The Government has announced it is scaling back a scheme to vaccinate badgers against TB, brought in as part of efforts to tackle the disease in cattle.

The Department for Environment, Food and Rural Affairs (Defra) estimates reducing the number of areas where vaccination is being trialled from six to just one, near Stroud, Gloucestershire, will save around £6 million over five years.

The Tories have cut plans for vaccinating badgers in Staffordshire, Devon, Herefordshire and Worcestershire as they consider a “science-led” programme of badger culling, which had been ruled out by the previous Government.

Former Environment Secretary Hilary Benn repeatedly came under fire from farmers concerned about spiralling infection rates in cattle for his decision not to allow a cull of badgers - which can carry and spread the disease to livestock.
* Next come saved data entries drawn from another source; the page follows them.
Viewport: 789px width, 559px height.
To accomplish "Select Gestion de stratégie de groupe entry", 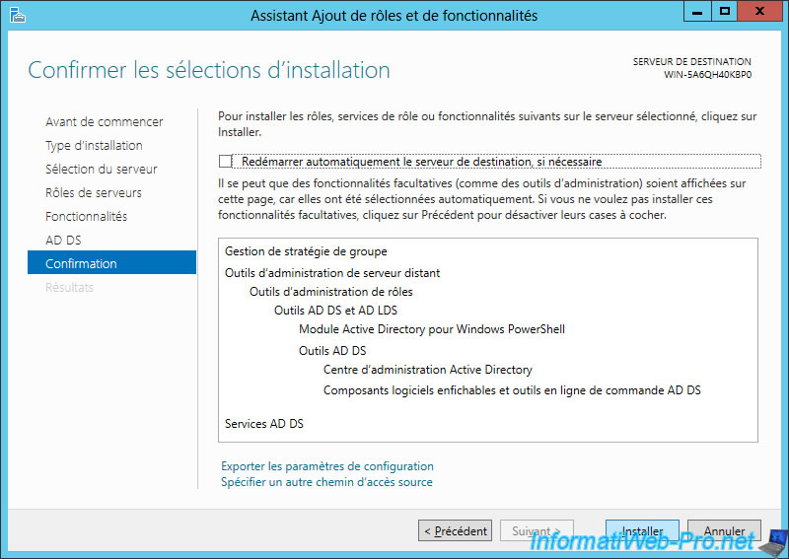I will [306, 251].
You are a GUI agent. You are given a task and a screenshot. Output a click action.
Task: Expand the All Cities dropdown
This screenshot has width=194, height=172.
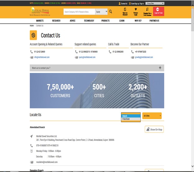[x=152, y=116]
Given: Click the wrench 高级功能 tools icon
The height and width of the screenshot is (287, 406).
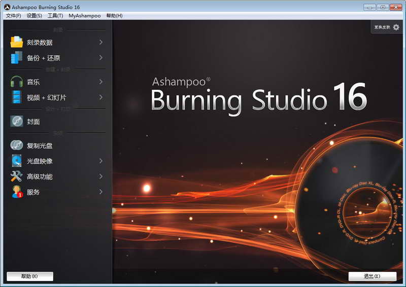Looking at the screenshot, I should (17, 176).
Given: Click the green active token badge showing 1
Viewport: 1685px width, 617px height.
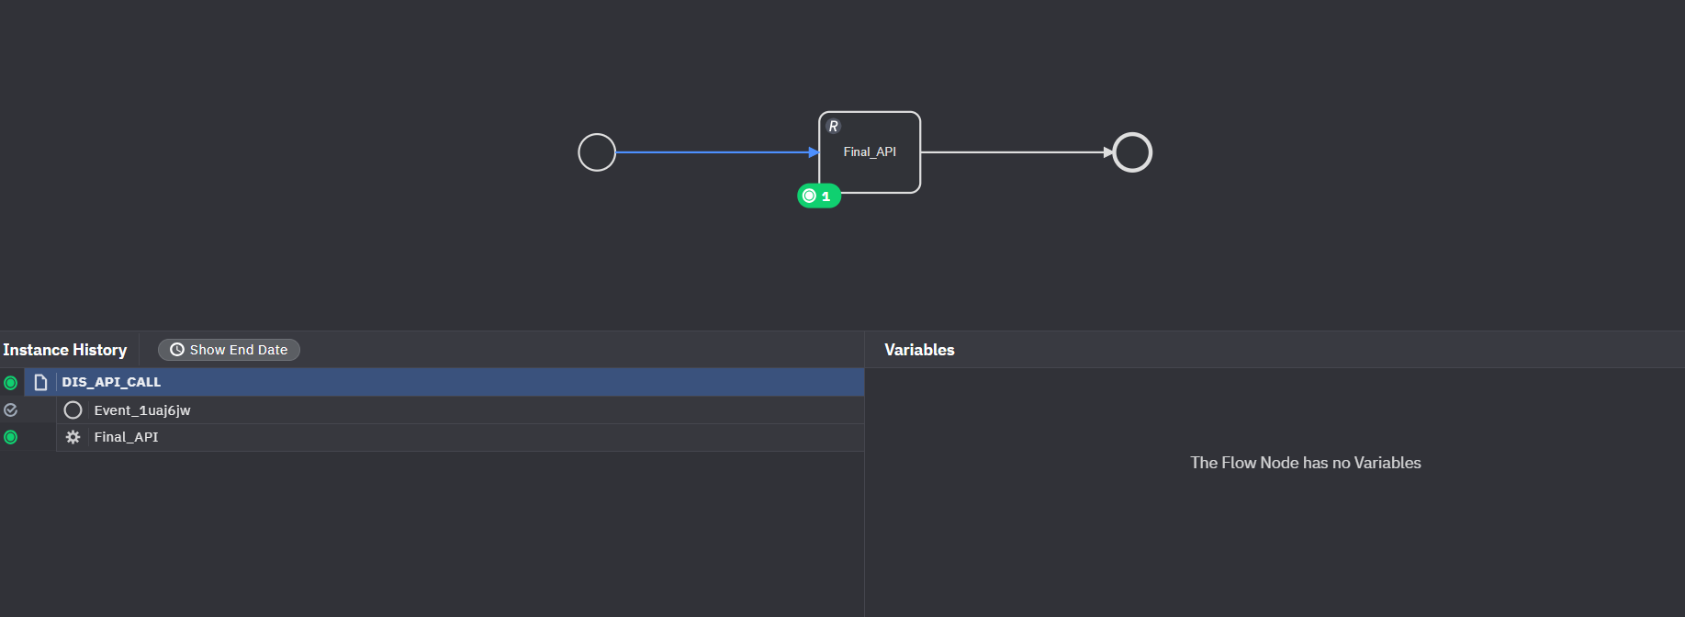Looking at the screenshot, I should pos(818,196).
Agriculture Minister Jim Paice said: “We’ve committed to carefully-managed and science-led badger control as part of a package of measures, and we’re looking carefully at badger vaccination and culling as part of that.

“It makes sense to review the badger vaccine deployment project to keep our options open and to ensure best possible use of taxpayers’ money.”
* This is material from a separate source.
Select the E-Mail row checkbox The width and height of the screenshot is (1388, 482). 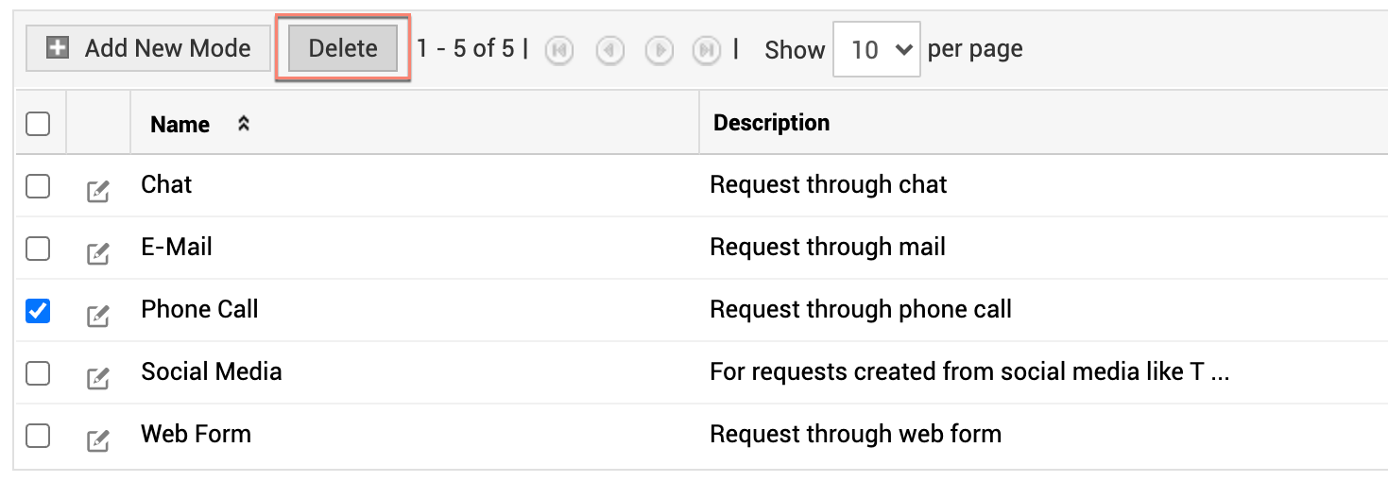click(38, 249)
The programme will see badgers trapped and vaccinated against TB over a 38.6 square mile area of farmland for cattle near Stroud.
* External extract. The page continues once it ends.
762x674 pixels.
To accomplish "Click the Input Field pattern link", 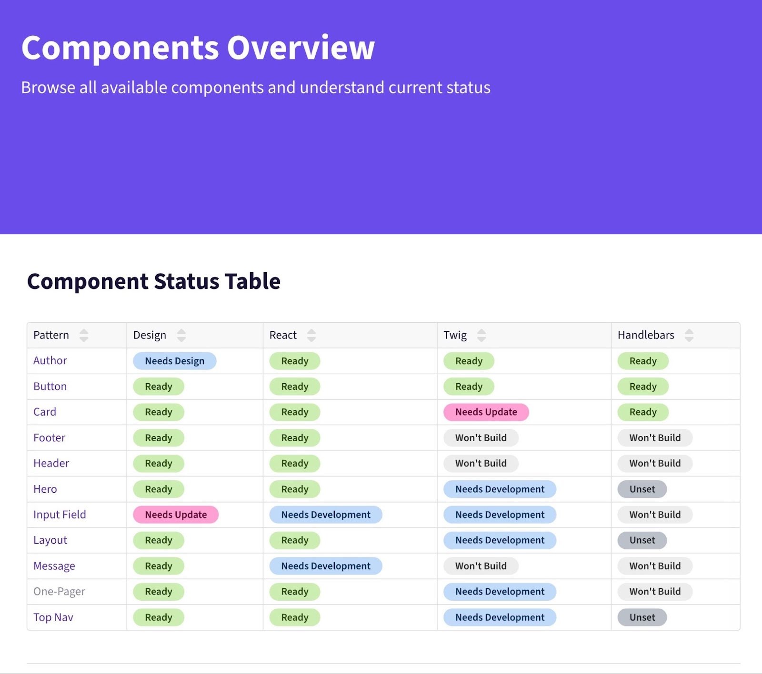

Mr Paice added: “By going ahead with the training in Stroud, we’ll maintain capacity to train lay vaccinators while we consider how best to deploy vaccines as part of a badger control policy.”

Earlier this year a study by researchers from Imperial College London and the Zoological Society of London (ZSL) found that widespread, repeated culling of badgers could reduce the incidence of disease in cattle herds.

But the costs of the large scale of badger culling needed to have a positive impact on infection rates in cattle was far greater than the savings it delivered, they calculated.

Culling badgers across 58 square miles using trapping, snaring or gassing would cost between £1.35 million and £2.14 million, outstripping the estimated £610,000 the programme would save in dealing with infected herds in the area, they said.